Décret n° 2017-313 du 9 mars 2017 relatif aux modalités de compensation des surcoûts identifiables et spécifiques des prestations assurées par les opérateurs de communications électroniques à la demande de la Haute Autorité pour la diffusion des œuvres et la protection des droits sur internet

Après sept ans d’attente, le décret fixant les modalités de compensation des prestations assurées par les FAI à la demande de l’HADOPI dans le cadre de la riposte graduée a enfin été publié au journal officiel du 11 mars 2017.

Le contexte 

Le dispositif de la riposte graduée a été mis en place par la loi HADOPI[1] en 2009 afin de dissuader les internautes de télécharger illégalement des œuvres culturelles sur les réseaux d’échange pair-à-pair (P2P).

À ce titre, les FAI sont mis à contribution par l’HADOPI pour identifier le nom de l’internaute à qui l’adresse IP était attribuée au moment de la détection de l’infraction, avec ses coordonnées (adresse e-mail, adresse postale…). Un décret d’application devait venir déterminer les modalités de compensation des surcoûts identifiables et spécifiques des prestations assurées à ce titre par les opérateurs. Hors, jusqu’ici, ce décret n’avait pas été adopté.

L’Etat a d’ailleurs été condamné par le Conseil d’Etat en décembre 2015 pour faute du fait du retard de la publication du décret avec injonction de le publier dans les six mois. En outre, le Conseil d’Etat a condamné l’Etat à payer à Bouygues Télécoms 900 000 € au titre de la compensation.

Le mécanisme de compensation mis en place par le décret 

Les compensations financières seront prises en charge par l’HADOPI.

Les surcoûts donnant lieu à compensation sont les suivants :

  • Les surcoûts liés à la conception et au déploiement des systèmes d’information ou, le cas échéant, à leur adaptation, nécessaires au traitement des demandes d’identification des abonnés ;
  • Les surcoûts liés au fonctionnement et à la maintenance des systèmes d’information nécessaires au traitement des demandes d’identification des abonnés ;
  • Les surcoûts de personnel liés au traitement des demandes d’identification des abonnés.

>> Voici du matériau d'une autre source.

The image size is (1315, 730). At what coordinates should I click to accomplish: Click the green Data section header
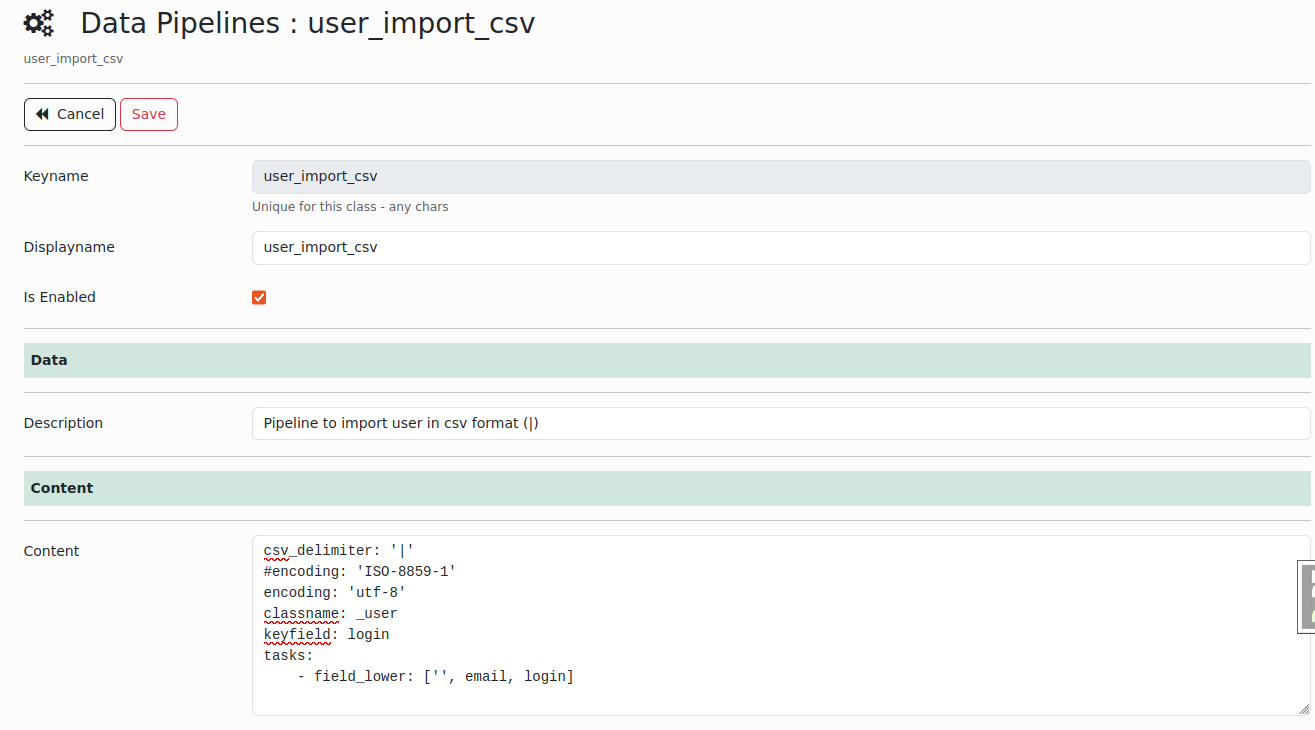666,360
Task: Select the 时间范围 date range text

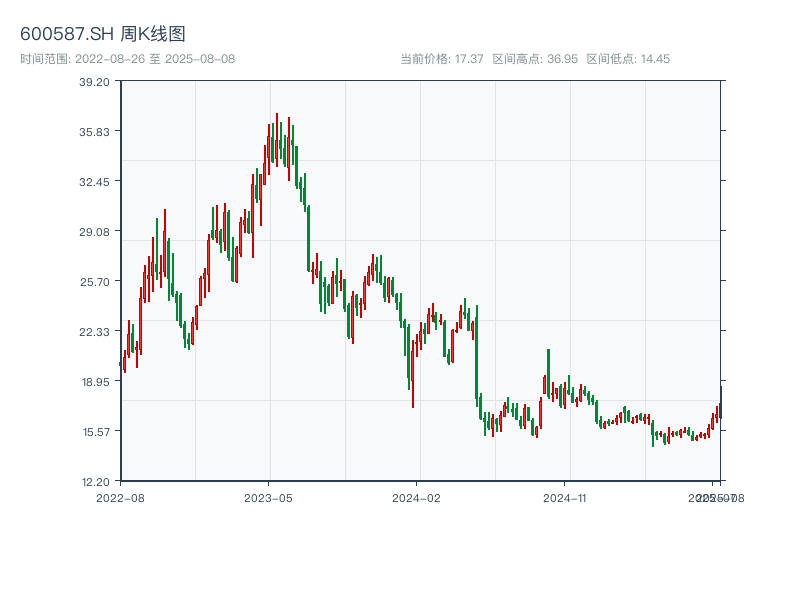Action: (127, 59)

Le décret exclut toute compensation lorsque le système d’information utilisé est le même que celui utilisé pour répondre à des demandes émanant d’autres autorités publiques ou judiciaires et que les coûts y afférents sont déjà compensés par l’Etat.

Un décret ineffectif à ce jour 

Ce décret ne peut pas être appliqué en l’état : il faut encore attendre l’arrêté fixant le seuil, le versement forfaitaire et les tarifs de cette compensation financière.

Il n’en reste pas moins que les FAI vont certainement réclamer devant les autorités judiciaires, à l’instar de Bouygues Télécoms, le remboursement du passif pour la période 2010 à 2017.